--- Start of Data for the task ---
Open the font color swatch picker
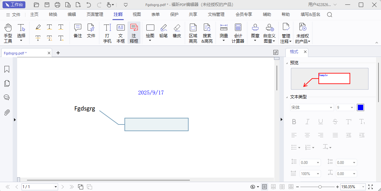The image size is (381, 191). tap(361, 107)
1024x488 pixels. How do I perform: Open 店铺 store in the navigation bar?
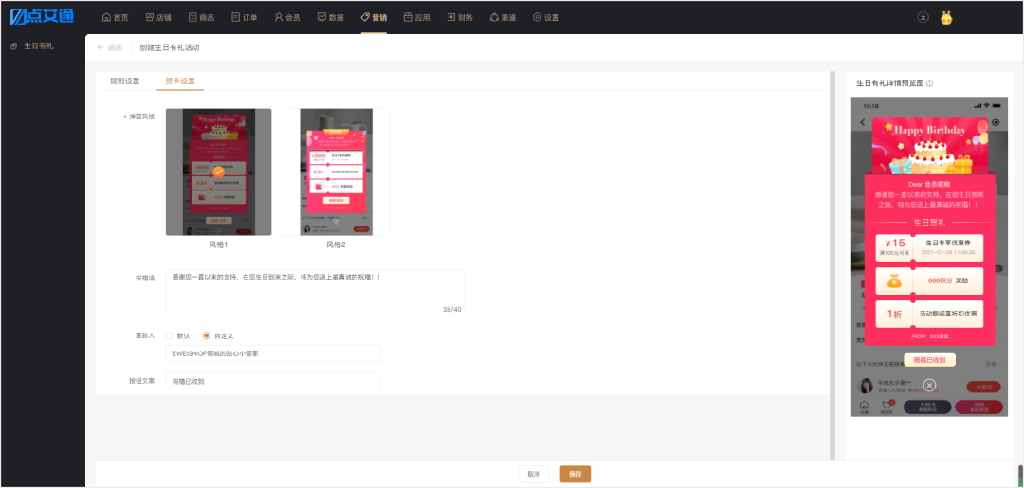coord(158,18)
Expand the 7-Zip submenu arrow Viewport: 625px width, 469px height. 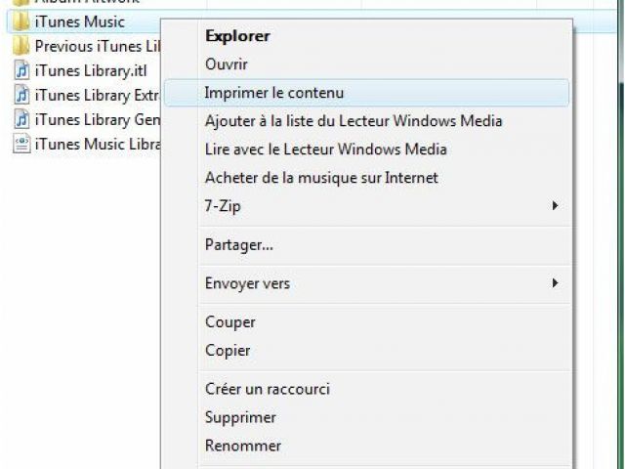555,206
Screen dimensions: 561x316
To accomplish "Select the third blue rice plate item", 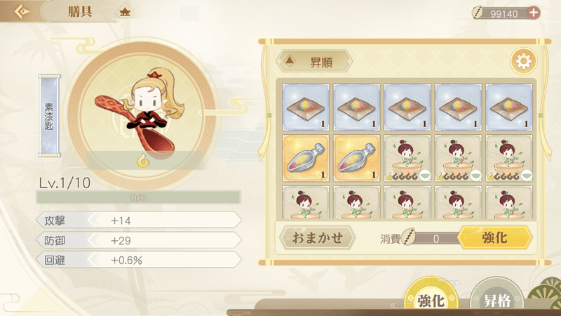I will tap(407, 107).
--- End of Data for the task ---
▸ **Exercise directions**:
Find each line above that contains the word "Open", and copy those lines.

▸ **Problem solution**:
Open the font color swatch picker
1024x488 pixels. How do I perform: Open 店铺 store in the navigation bar?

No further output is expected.